** Dataset follows **

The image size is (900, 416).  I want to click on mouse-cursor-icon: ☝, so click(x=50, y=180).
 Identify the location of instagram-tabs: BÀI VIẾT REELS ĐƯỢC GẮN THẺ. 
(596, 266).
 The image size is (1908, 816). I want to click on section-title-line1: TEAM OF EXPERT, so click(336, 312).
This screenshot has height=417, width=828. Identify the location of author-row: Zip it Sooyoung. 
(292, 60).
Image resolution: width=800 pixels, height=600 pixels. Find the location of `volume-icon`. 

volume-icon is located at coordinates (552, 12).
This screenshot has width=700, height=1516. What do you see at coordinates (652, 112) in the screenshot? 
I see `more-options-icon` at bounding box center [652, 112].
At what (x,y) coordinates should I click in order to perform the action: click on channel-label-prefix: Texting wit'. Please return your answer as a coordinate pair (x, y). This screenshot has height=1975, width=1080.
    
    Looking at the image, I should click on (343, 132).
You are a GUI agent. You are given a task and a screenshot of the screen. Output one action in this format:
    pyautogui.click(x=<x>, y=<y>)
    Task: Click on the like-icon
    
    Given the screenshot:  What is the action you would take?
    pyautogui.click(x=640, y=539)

** End of Dataset **

# What you need to do
Turn the listing above into a numbered list, one entry per line, leaving out the blank lines.

# Solved problem
1. The image size is (900, 416).  I want to click on mouse-cursor-icon: ☝, so click(x=50, y=180).
2.  Identify the location of instagram-tabs: BÀI VIẾT REELS ĐƯỢC GẮN THẺ. 
3. (596, 266).
4.  The image size is (1908, 816). I want to click on section-title-line1: TEAM OF EXPERT, so click(336, 312).
5. This screenshot has height=417, width=828. Identify the location of author-row: Zip it Sooyoung. 
6. (292, 60).
7. Image resolution: width=800 pixels, height=600 pixels. Find the location of `volume-icon`. 
8. volume-icon is located at coordinates (552, 12).
9. This screenshot has width=700, height=1516. What do you see at coordinates (652, 112) in the screenshot? 
10. I see `more-options-icon` at bounding box center [652, 112].
11. At what (x,y) coordinates should I click in order to perform the action: click on channel-label-prefix: Texting wit'. Please return your answer as a coordinate pair (x, y). This screenshot has height=1975, width=1080.
12.     Looking at the image, I should click on (343, 132).
13. You are a GUI agent. You are given a task and a screenshot of the screen. Output one action in this format:
14.     pyautogui.click(x=<x>, y=<y>)
15.     Task: Click on the like-icon
16.     Given the screenshot:  What is the action you would take?
17.     pyautogui.click(x=640, y=539)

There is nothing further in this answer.